## Directives
• 1. Rewrite the passage on the EU constitutional treaty, everything from "Any solution they" down to "favour of the treaty.", changing "referenda" to "referendums".
• 2. Carry on the passage about ratifying the EU constitutional treaty from the point where it stops.

[begin Excerpt to read]

Foreign ministers of the EU will meet informally on 27-28 May to discuss the future of the constitutional treaty.

Any solution they concoct would have to be acceptable to the governments, parliaments and citizens of soon 27 member states: a tall order.

Fifteen member states - representing over 70% of the EU's population - have ratified the treaty. The citizens of France and the Netherlands rejected it in referenda, the same voters that had elected parliaments whose members were 90% and 85% in favour of the treaty.

Some argue that it is undemocratic to proceed with ratification and find ways round a clear popular rejection of the treaty. Others argue that it is undemocratic not to proceed with ratification because Article 443 of the constitutional treaty requires the matter to be referred to the European Council if 20 member states have ratified by 29 October 2006. This provision would be meaningless if it did not expect the member states to complete the ratification process. The principles of democracy, equality and the rule of law are not therefore respected if rejection by two member states overrides the ratifications of 15 other states and the provisions of the treaty.

[end Excerpt to read]
[begin Entries shown]

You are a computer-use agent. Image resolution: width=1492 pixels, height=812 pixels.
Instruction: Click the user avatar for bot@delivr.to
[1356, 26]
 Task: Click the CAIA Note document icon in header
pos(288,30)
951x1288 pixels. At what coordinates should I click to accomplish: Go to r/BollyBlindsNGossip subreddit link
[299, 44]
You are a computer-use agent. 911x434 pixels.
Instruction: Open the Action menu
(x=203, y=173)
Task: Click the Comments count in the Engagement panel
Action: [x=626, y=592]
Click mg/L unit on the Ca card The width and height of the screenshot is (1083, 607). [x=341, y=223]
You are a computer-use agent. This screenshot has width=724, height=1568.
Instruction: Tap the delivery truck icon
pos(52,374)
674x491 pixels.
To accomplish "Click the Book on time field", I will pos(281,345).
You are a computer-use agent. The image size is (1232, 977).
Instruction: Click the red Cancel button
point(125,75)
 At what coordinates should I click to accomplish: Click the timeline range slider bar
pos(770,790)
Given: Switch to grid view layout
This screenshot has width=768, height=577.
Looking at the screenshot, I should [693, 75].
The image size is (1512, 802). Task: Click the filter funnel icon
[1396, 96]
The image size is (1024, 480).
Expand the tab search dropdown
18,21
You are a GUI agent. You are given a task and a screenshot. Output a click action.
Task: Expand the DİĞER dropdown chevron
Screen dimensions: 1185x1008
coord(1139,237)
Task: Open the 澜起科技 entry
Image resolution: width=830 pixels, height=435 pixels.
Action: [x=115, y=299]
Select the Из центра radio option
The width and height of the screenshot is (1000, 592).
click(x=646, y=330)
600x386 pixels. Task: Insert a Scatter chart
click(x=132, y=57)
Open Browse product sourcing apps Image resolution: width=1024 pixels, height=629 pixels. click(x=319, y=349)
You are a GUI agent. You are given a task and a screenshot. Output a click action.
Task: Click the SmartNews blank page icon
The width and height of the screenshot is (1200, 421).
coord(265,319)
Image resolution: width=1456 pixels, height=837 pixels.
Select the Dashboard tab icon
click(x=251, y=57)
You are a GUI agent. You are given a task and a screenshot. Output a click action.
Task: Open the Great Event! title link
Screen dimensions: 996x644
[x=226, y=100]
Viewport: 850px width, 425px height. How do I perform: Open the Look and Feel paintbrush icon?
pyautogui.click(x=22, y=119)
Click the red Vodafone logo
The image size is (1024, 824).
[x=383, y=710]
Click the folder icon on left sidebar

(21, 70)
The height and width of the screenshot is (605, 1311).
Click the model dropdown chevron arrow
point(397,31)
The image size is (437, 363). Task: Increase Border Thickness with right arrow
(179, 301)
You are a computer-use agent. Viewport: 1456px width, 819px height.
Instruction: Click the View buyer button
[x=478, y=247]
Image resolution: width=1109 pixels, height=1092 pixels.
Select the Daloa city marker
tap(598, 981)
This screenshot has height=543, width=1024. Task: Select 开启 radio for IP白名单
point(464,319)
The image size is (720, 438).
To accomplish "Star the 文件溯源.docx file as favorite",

[end Entries shown]

## Answers for this exercise
• 1.
Any solution they concoct would have to be acceptable to the governments, parliaments and citizens of soon 27 member states: a tall order.

Fifteen member states - representing over 70% of the EU's population - have ratified the treaty. The citizens of France and the Netherlands rejected it in referendums, the same voters that had elected parliaments whose members were 90% and 85% in favour of the treaty.

• 2.
But continuing the ratification is pointless unless a new treaty can be adopted at the end of the process. There is broad agreement that treaty changes are required to cope with an enlarged EU. In any case, the size of the next Commission will have to take into account the provisions of the Treaty of Nice, that there should be fewer commissioners than there are member states. The Nice treaty does not indicate a formula for reducing the size of the Commission, but the stalled constitutional treaty did suggest that the Commission should have a number of members equal to two-thirds of the member states from 2014.

The member states agreed the text of the constitutional treaty after a long process involving a convention of representatives of governments, national parliaments and EU institutions, input from stakeholders and transparency. In retrospect, two serious mistakes were made. The treaty should not have been called 'a Constitution' and Part III - essentially a consolidation of the existing treaties - should not have been presented as an integral part of the new constitution.

There are three broad choices for the future, with many variations:

  • live with the existing treaties;
  • 'cherry-pick' a limited number of amendments, or;
  • revive the substance of the constitutional treaty.

The first is unworkable in a Union of 27-plus members. The second would be very difficult to agree among the 27 member states as the constitutional treaty was a compromise package. The third at first seems out of the question but is worth further exploration.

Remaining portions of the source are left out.